(What you should do):
Answer these questions from the passage on SEC risk-disclosure guidance:
(a) Which SEC division released the guidance?
(b) How many practical takeaways does the passage say it describes?
(c) In the updated disclosure example, what does the company say it will continue to provide affected customers?

Top of Supplied passage

As the COVID-19 pandemic continues to affect industries worldwide, companies are working to stay abreast of—and to proactively react to—the effects and the unique risks of this pandemic. The inherent uncertainty concerning timeframe and magnitude of market disruptions has caused many companies, and even industries, to reevaluate status quo operations and adjust both short-term plans and long-term risk assessments. In light of this, the Division of Corporation Finance of the Securities and Exchange Commission (SEC) has recently released guidance for public companies regarding its current views on such companies’ risk factor disclosures in light of COVID-19’s distinctive disruptions.
While acknowledging market forces outside a company’s control, the Division affirms in its guidance that the “cornerstone of this system is disclosure of material information that is widely disseminated” so that “all investors can make informed decisions.” It adds that the “Commission has made clear that its disclosure requirements can apply to a broad range of evolving business risks even in the absence of a specific line item requirement that names the particular risk presented.”
The following describe three practical takeaways that public companies should consider in light of the Division’s guidance:
- Update risk factor disclosures to document actual impacts.
The pandemic has transformed hypothetical risks into urgent crises that companies worldwide are being forced to navigate. Public companies should update their disclosures to document any actual impacts faced by the company.
For example, if a previous risk disclosure stated, “if we become unable to meet our stated service level commitments or if we suffer extended periods of unavailability, we may be contractually obligated to provide such affected customers with service credits for future subscriptions,” then an updated disclosure should likely state, “we have become unable to meet our stated service level commitments and we continue to suffer extended periods of unavailability. For this reason, and in light of our contractual obligations, we have and will continue to provide affected customers with service credits for future subscriptions.”
- Update risk factor disclosures to include both COVID-19-specific risks and expectations regarding the effects of such risks.

Bottom of Supplied passage
Top of Listed entries

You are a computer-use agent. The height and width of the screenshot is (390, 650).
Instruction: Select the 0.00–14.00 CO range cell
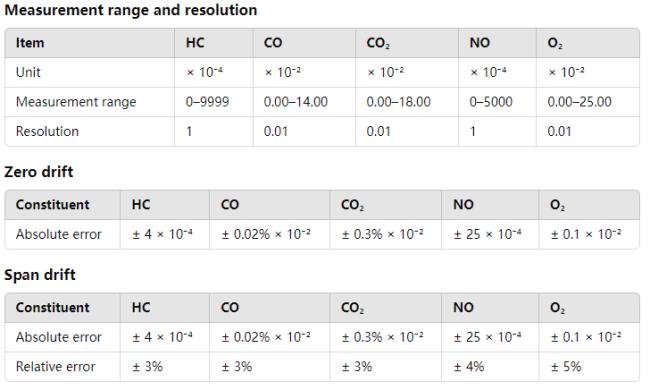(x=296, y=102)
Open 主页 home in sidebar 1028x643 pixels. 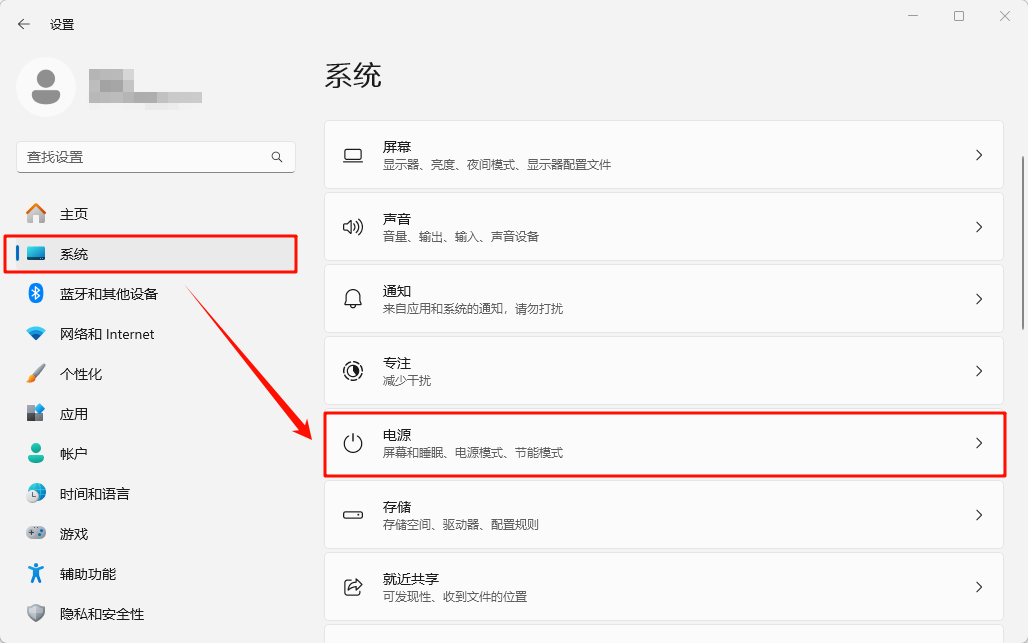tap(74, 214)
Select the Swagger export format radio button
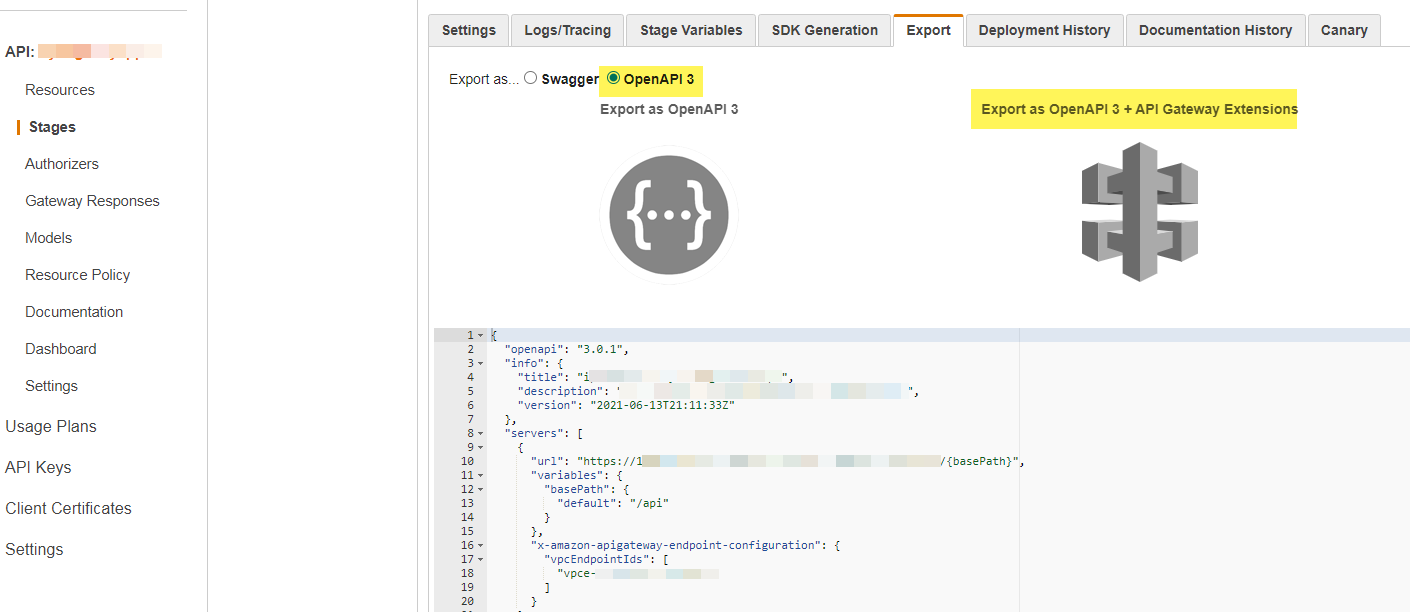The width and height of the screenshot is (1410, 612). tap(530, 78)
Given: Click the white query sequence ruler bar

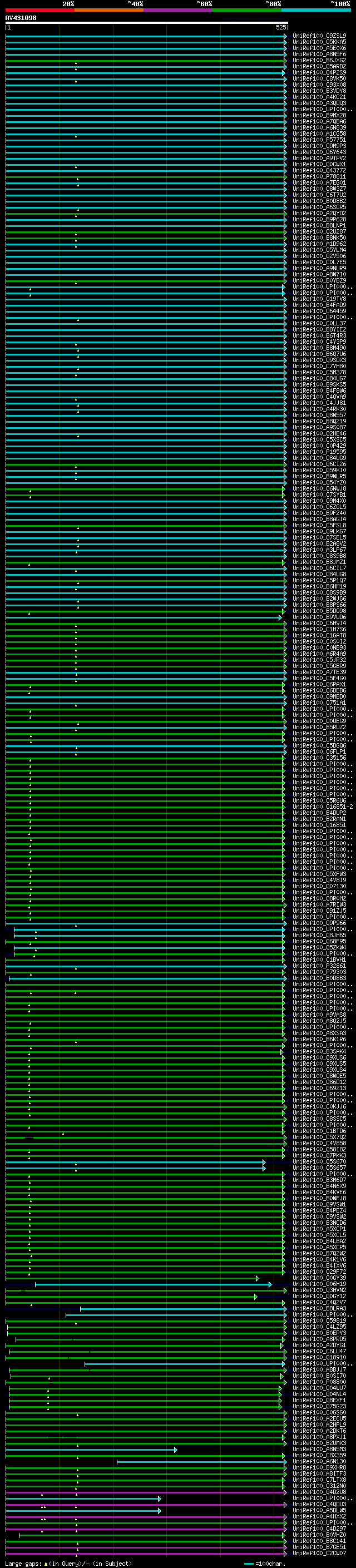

Bottom of Listed entries

(Result of the task):
(a) The Division of Corporation Finance.
(b) Three.
(c) Service credits for future subscriptions.